• [Required work]:
Find every line in the records below that contains the word "will", and copy each such line.

• [Data for processing]:
===============

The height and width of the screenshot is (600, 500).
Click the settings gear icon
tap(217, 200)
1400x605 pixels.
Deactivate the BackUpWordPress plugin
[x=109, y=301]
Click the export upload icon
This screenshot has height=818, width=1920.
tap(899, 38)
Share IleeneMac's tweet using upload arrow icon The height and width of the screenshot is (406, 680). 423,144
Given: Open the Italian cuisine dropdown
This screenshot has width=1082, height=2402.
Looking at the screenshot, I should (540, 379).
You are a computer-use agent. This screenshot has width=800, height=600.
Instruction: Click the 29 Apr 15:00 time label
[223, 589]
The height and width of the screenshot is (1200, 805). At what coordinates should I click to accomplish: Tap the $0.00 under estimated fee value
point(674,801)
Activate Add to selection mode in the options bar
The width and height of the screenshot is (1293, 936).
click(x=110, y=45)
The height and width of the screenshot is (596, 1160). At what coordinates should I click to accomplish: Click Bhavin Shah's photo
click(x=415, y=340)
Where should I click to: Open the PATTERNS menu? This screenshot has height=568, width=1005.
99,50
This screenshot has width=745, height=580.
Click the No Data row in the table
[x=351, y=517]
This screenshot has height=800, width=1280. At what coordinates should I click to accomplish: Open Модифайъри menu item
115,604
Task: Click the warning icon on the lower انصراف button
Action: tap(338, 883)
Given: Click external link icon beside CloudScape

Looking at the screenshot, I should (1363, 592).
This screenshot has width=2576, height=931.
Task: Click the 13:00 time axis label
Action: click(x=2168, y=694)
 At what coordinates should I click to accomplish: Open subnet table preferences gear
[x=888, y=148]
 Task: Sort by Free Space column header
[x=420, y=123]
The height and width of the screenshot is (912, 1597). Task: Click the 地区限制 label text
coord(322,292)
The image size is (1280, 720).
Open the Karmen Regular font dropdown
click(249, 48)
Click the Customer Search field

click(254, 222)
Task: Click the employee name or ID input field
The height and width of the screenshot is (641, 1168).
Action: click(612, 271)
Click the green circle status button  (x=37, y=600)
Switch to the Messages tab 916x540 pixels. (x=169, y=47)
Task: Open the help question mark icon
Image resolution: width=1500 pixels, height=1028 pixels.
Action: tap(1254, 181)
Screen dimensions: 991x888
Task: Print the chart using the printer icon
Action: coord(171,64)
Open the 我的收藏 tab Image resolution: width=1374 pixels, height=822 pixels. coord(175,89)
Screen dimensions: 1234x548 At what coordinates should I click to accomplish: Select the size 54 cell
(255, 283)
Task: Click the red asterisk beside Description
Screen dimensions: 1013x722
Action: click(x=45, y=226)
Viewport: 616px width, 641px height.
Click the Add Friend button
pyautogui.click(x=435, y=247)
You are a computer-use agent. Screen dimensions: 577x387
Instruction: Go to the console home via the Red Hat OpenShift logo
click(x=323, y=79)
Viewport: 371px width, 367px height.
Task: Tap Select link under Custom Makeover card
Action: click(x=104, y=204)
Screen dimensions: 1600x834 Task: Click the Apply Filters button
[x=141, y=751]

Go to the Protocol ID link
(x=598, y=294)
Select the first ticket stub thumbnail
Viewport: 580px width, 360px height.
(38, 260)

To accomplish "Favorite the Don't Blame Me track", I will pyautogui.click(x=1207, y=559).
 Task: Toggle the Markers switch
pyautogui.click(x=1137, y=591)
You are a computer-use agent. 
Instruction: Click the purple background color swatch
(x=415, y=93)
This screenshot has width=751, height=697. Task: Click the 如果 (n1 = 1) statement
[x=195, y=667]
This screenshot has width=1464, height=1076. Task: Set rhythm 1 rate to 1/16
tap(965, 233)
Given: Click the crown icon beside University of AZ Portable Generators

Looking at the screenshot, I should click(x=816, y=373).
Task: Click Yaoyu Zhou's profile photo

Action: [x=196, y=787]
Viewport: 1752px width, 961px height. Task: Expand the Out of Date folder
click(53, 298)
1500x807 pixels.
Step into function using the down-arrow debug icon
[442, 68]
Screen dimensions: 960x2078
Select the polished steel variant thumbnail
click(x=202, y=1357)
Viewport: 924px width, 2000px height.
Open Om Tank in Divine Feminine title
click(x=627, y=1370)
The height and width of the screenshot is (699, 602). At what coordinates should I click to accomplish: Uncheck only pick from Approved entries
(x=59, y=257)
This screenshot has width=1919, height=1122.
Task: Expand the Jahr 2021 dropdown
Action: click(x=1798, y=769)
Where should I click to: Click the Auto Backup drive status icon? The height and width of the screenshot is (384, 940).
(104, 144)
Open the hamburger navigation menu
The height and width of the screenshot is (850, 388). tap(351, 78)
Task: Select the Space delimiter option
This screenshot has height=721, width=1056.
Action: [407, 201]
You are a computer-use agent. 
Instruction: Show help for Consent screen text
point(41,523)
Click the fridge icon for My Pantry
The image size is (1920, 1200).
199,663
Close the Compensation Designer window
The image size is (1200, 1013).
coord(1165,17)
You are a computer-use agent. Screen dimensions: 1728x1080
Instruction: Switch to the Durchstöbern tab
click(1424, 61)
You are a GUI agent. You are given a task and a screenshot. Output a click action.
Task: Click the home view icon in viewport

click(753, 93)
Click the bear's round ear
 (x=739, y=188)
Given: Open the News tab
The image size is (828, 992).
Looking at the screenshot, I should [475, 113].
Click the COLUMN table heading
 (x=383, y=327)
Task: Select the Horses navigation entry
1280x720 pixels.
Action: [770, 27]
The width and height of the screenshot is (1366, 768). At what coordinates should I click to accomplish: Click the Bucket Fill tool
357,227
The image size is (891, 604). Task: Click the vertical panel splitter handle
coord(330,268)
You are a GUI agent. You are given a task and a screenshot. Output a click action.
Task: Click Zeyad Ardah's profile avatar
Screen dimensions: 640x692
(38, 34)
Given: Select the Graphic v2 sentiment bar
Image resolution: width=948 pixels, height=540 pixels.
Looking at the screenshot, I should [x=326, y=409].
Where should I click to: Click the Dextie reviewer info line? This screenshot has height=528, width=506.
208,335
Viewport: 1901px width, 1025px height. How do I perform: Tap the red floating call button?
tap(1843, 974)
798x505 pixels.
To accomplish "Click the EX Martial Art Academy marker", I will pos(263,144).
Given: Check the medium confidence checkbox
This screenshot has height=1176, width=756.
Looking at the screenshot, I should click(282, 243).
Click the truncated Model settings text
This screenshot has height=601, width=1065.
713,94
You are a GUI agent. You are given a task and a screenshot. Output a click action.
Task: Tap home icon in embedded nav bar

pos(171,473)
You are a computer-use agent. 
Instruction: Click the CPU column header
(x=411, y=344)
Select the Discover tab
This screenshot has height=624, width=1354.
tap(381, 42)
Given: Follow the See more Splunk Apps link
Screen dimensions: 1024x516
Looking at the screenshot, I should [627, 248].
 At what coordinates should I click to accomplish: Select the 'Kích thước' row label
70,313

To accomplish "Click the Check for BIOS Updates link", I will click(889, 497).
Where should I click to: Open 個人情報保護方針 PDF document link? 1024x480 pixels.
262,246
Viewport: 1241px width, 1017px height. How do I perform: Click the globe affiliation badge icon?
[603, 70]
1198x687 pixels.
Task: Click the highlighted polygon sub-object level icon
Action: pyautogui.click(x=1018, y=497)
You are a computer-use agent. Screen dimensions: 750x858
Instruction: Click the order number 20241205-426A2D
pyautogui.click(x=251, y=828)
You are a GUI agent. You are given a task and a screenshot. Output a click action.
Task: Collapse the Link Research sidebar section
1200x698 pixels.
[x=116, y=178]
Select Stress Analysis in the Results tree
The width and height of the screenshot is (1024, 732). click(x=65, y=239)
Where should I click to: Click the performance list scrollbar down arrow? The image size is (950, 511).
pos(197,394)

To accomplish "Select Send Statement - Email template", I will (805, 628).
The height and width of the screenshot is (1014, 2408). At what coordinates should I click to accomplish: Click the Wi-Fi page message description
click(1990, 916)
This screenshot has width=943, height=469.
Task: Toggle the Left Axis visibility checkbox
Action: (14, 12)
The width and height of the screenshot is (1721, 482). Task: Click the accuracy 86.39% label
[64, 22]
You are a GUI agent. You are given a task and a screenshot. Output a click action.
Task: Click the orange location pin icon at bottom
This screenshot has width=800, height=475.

===============

• [Solution for this problem]:
To accomplish "Favorite the Don't Blame Me track", I will pyautogui.click(x=1207, y=559).
To accomplish "Click the EX Martial Art Academy marker", I will pos(263,144).
To accomplish "Click the Check for BIOS Updates link", I will click(889, 497).
To accomplish "Select Send Statement - Email template", I will (805, 628).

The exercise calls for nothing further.